**** MATERIAL SHOWN

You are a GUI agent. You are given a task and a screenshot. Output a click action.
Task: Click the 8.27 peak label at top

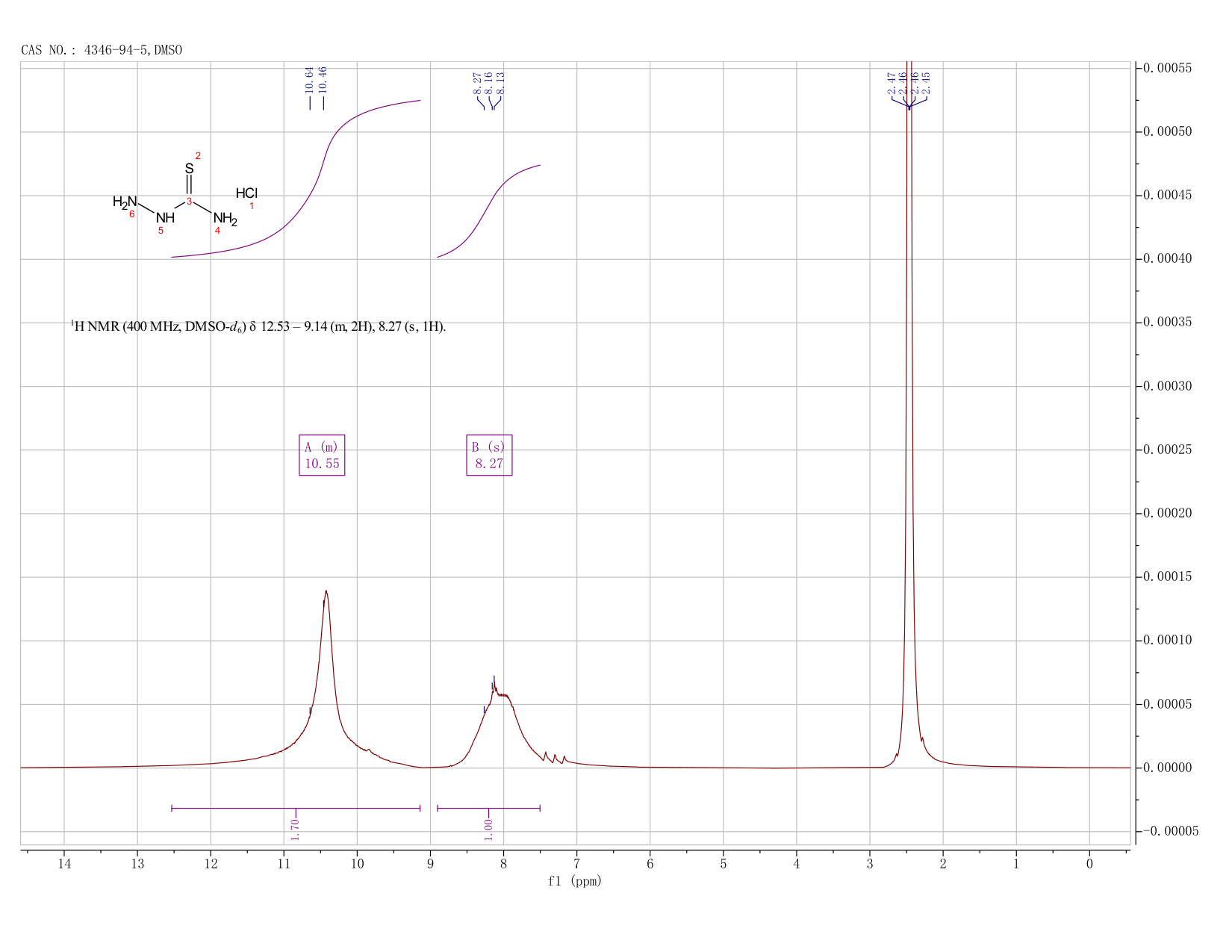point(477,83)
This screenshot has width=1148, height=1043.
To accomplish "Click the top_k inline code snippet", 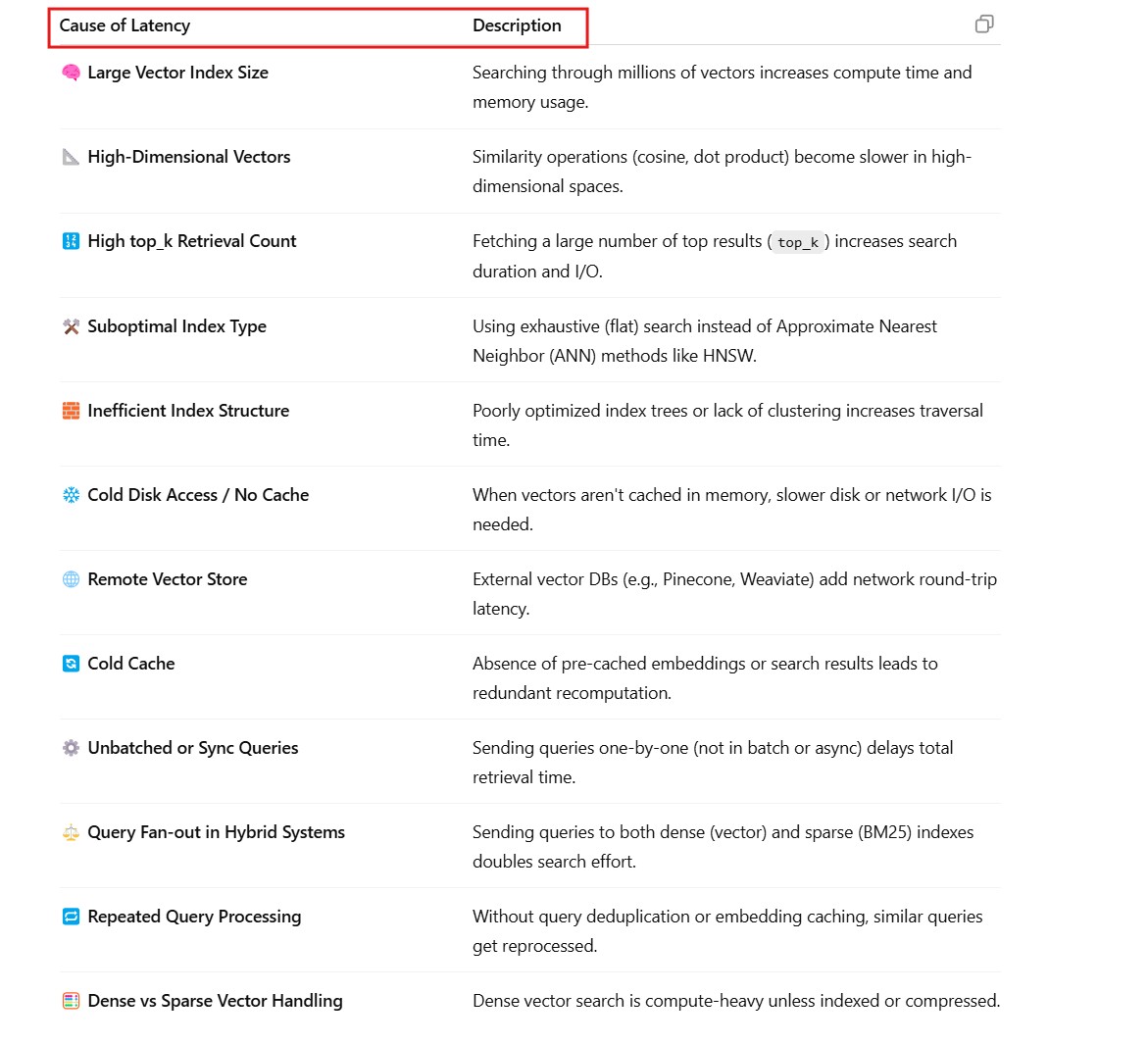I will point(797,242).
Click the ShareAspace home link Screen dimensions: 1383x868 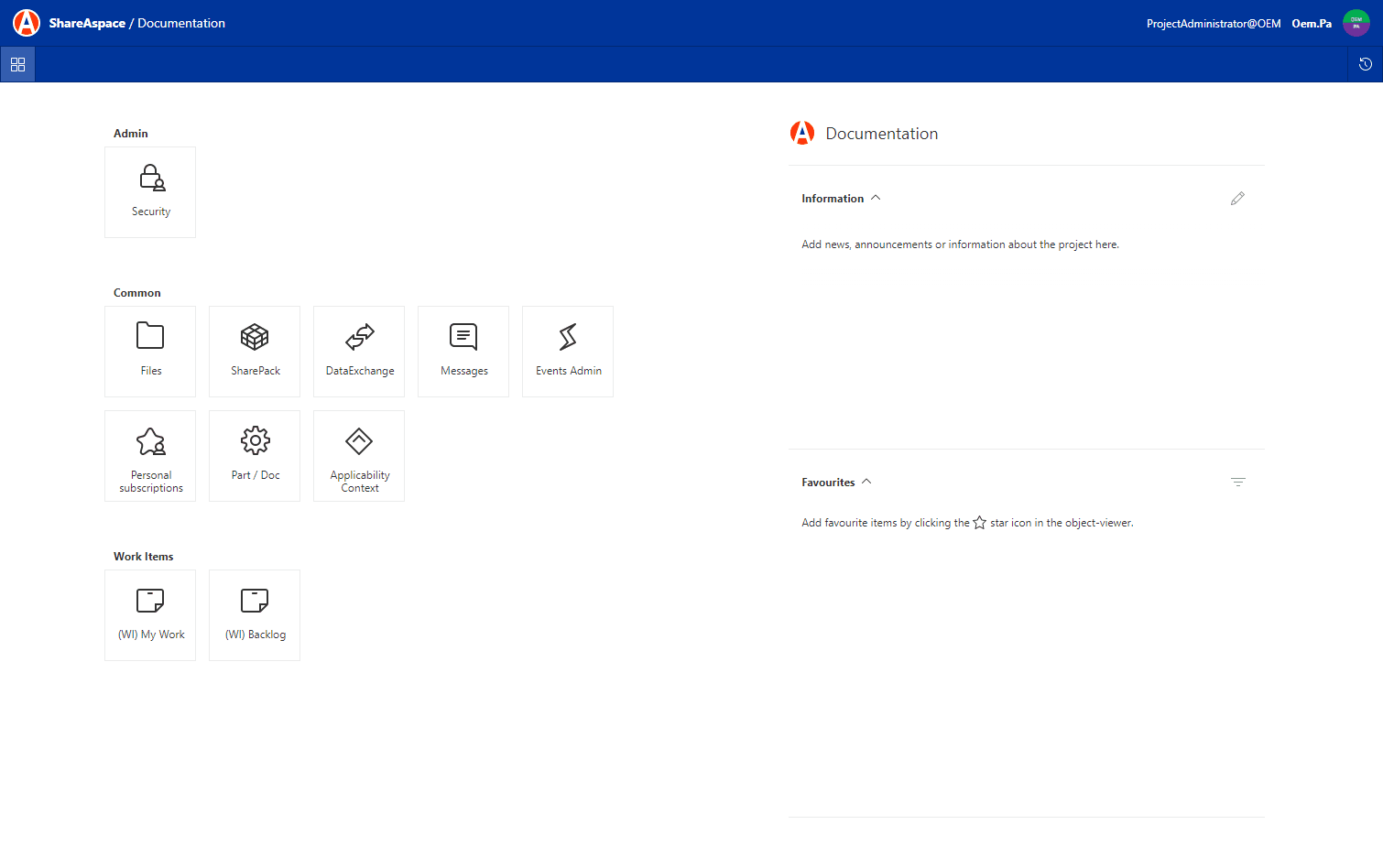pyautogui.click(x=87, y=23)
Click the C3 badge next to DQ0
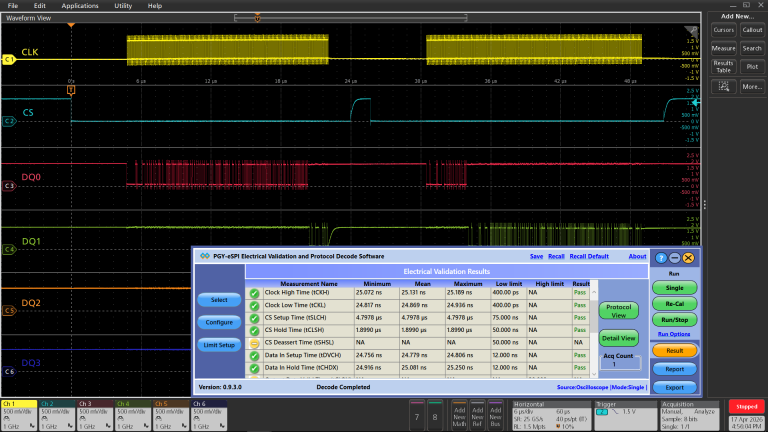Screen dimensions: 768x432 pyautogui.click(x=9, y=186)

********

WHAT THIS TASK INVOLVES
Count the lines in the listing that hold the word "screenshot", then give the number and nothing else.

WRITTEN RESPONSE
2